## [ACTION ITEM A]
According to the Tales From Outer Suburbia post, how many years did Stephen spend in teaching?
## [ACTION ITEM B]
Do these statements agree with the Tales From Outer Suburbia post? For each, answer yes or no and quote the deciding words.
(i) The Reader Bookshelf's theme this year is 'Wonder'.
(ii) Staff and volunteers chose 20 titles for children.
(iii) Stephen is certain which age group Suburbia is aimed at.

## [PROVIDED PASSAGE]

◇ ◇ ◇ ◇ ◇

The Storybarn Selects… From The Reader Bookshelf
The Reader Bookshelf 2024 is here. A carefully curated collection of literature for adults and children, exploring a different theme each year, this year’s theme ‘Wonder’ is about being bold, being curious and being open. Staff and volunteers around the country have selected 12 titles for children which explore what 'Wonder' means to them.
This month, Reading Heroes Coordinator, Stephen, shares his thoughts on Shaun Tan's Tales From Outer Suburbia.
Despite spending thirty five years in teaching (and literally DECADES as a Head of English), my acquaintance with children's and young adult literature was always - at best - needs must, and I always made sure that I had somebody with the requisite knowledge and enthusiasm to recommend appropriate new fiction for our Years 7-9 teaching groups.
In my new role in the Reading Heroes team at The Reader, I've had to start reading a lot more prose and picture books aimed at a variety of young audiences. Our expert team has selected a vast range of literature to facilitate such reading and learning, and it is such a delight to pick up a random book from our libraries and to remember the thrill of reading as a child, and – even better – reading to my children as a parent. I have to say, though, much as I love and appreciate Don't Worry, Little Crab, I have this nagging feeling in the back of my head that Chris Haughton's early years existential crisis classic isn't really aimed squarely at me.
But whatever your age, if you don't think Shaun Tan's beautiful Tales From Outer Suburbia is (at the very least) an absolutely brilliant visual and spiritual delight, you must have had your very soul excised at some stage of your life!
I'm not really sure what age group Suburbia is aimed at, as there are sections which could entertain a five year old, and others which would certainly entrance an adult readership.
The book is a mixture of prose, poetry and graphic art - and if you're a fan of David Lynch, Edward Hopper, Wes Anderson or Tim Burton, you might see their influences, but TFOS (I'm still working on a hip abbreviation/acronym) is pretty much uncategorisable, and exists in its own, very original oeuvre.

◇ ◇ ◇ ◇ ◇

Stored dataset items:
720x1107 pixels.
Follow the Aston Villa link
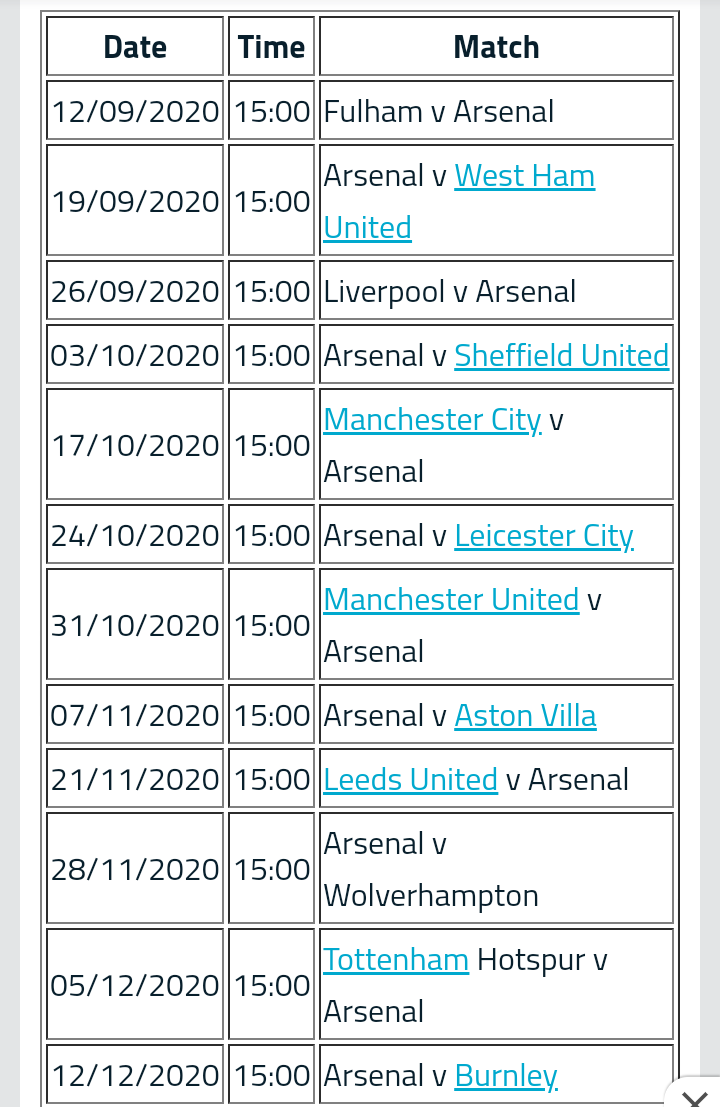pos(525,716)
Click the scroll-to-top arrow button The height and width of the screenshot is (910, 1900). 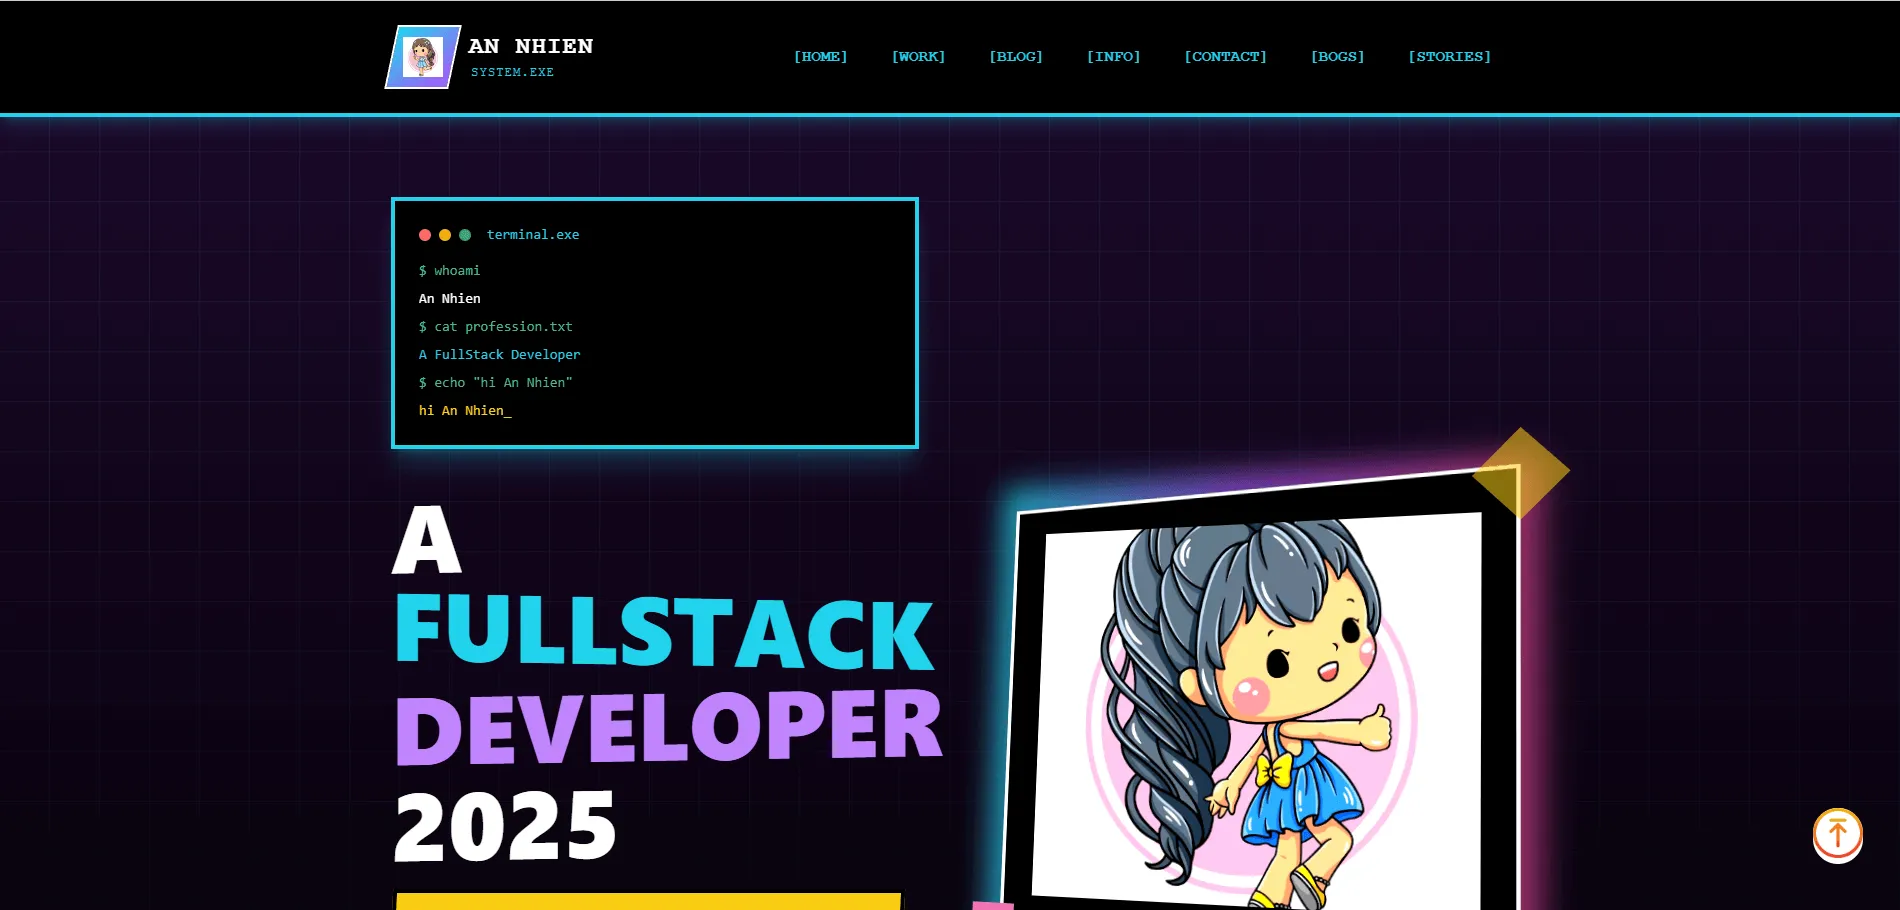1837,834
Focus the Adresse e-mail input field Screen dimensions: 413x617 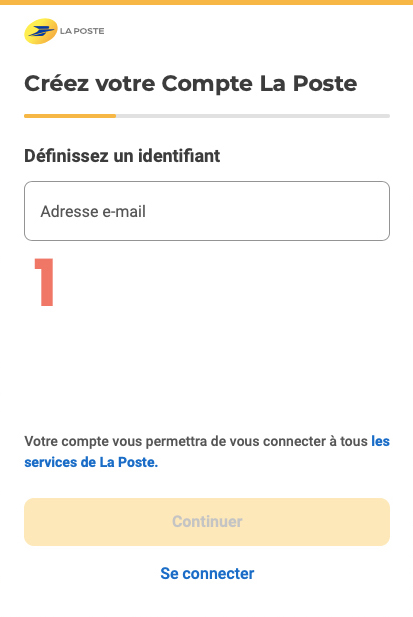[x=207, y=211]
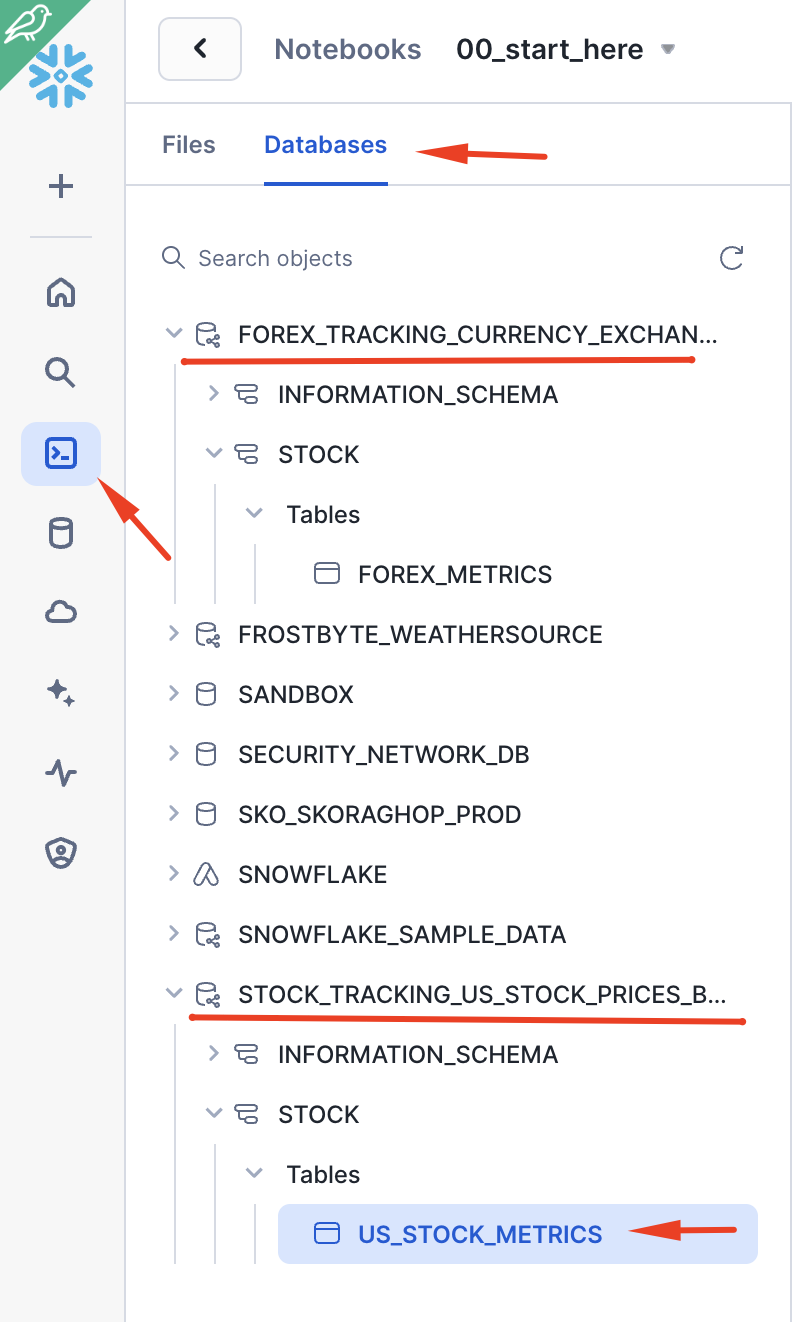The width and height of the screenshot is (792, 1322).
Task: Collapse the FOREX_TRACKING database entry
Action: (x=173, y=333)
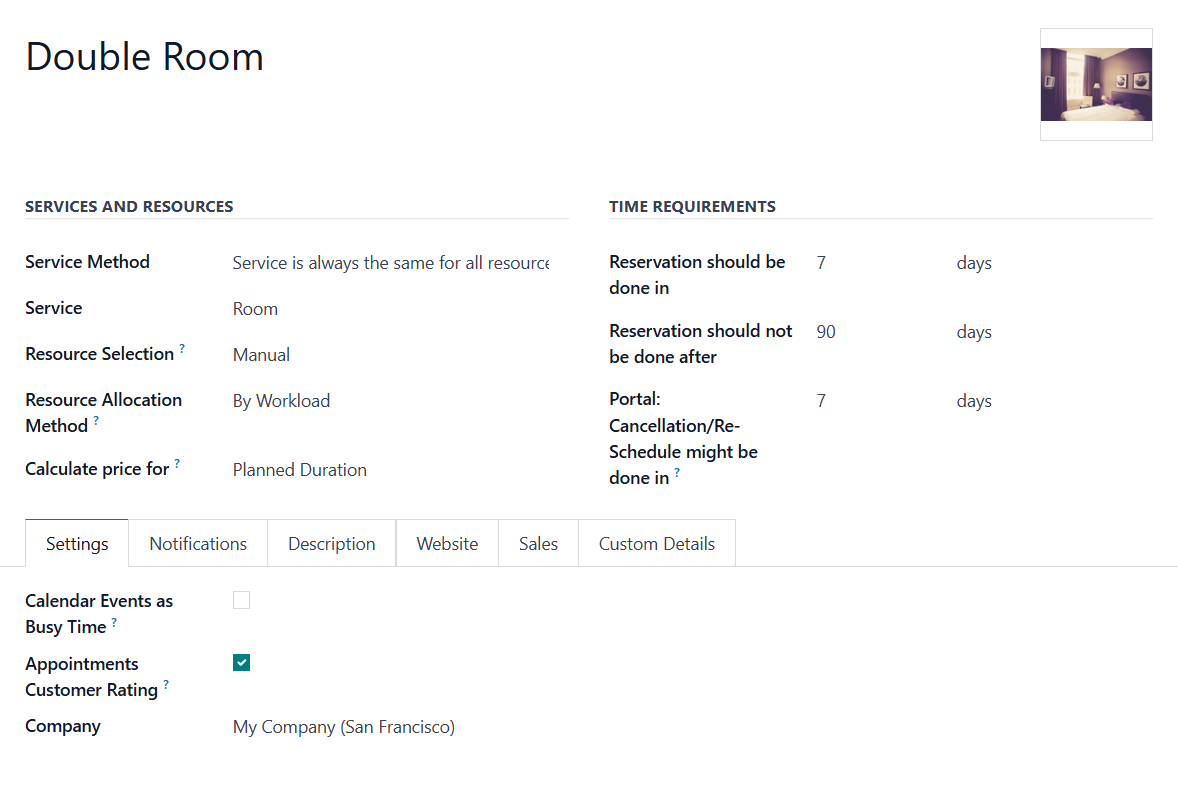This screenshot has height=800, width=1178.
Task: Edit Reservation should not be done after value
Action: (x=879, y=332)
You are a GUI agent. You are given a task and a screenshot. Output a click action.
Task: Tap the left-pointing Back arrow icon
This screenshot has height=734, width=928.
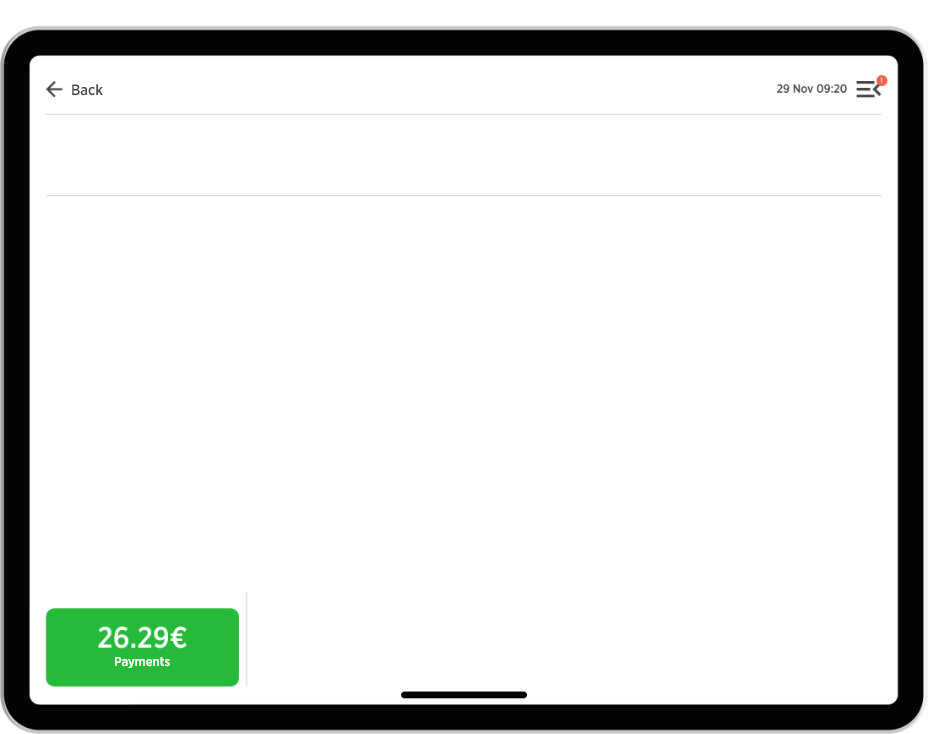[54, 89]

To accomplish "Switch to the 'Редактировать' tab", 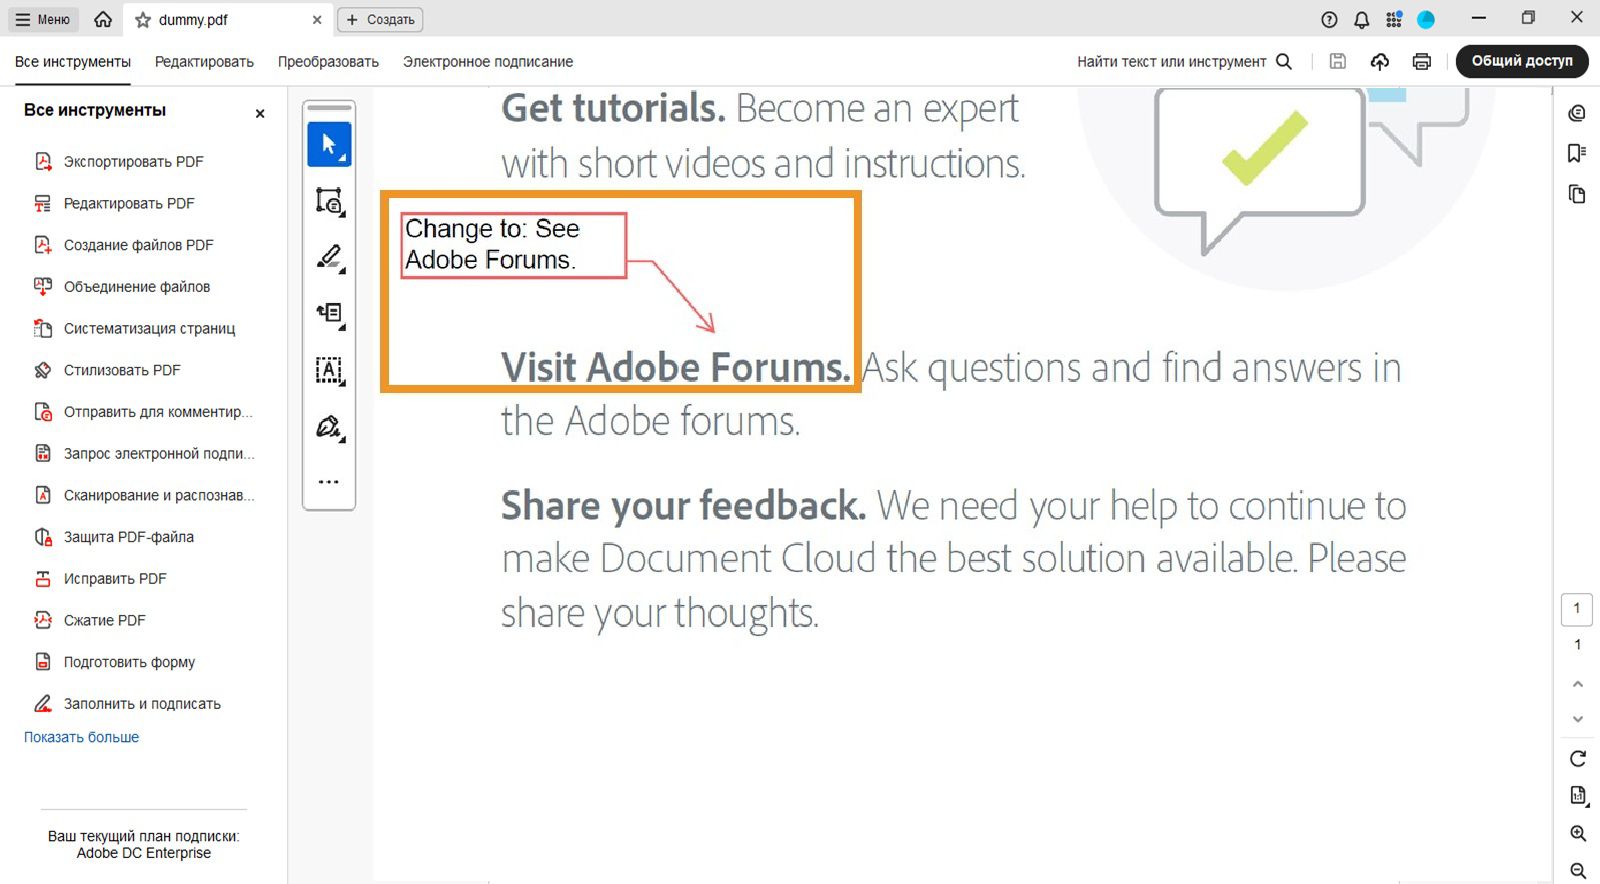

◇ ◇ ◇ ◇ ◇

## [TASK RESULT A]
Thirty five years.

## [TASK RESULT B]
(i) Yes: "this year’s theme ‘Wonder’ is about being bold, being curious and being open"
(ii) No: "Staff and volunteers around the country have selected 12 titles for children"
(iii) No: "I'm not really sure what age group Suburbia is aimed at"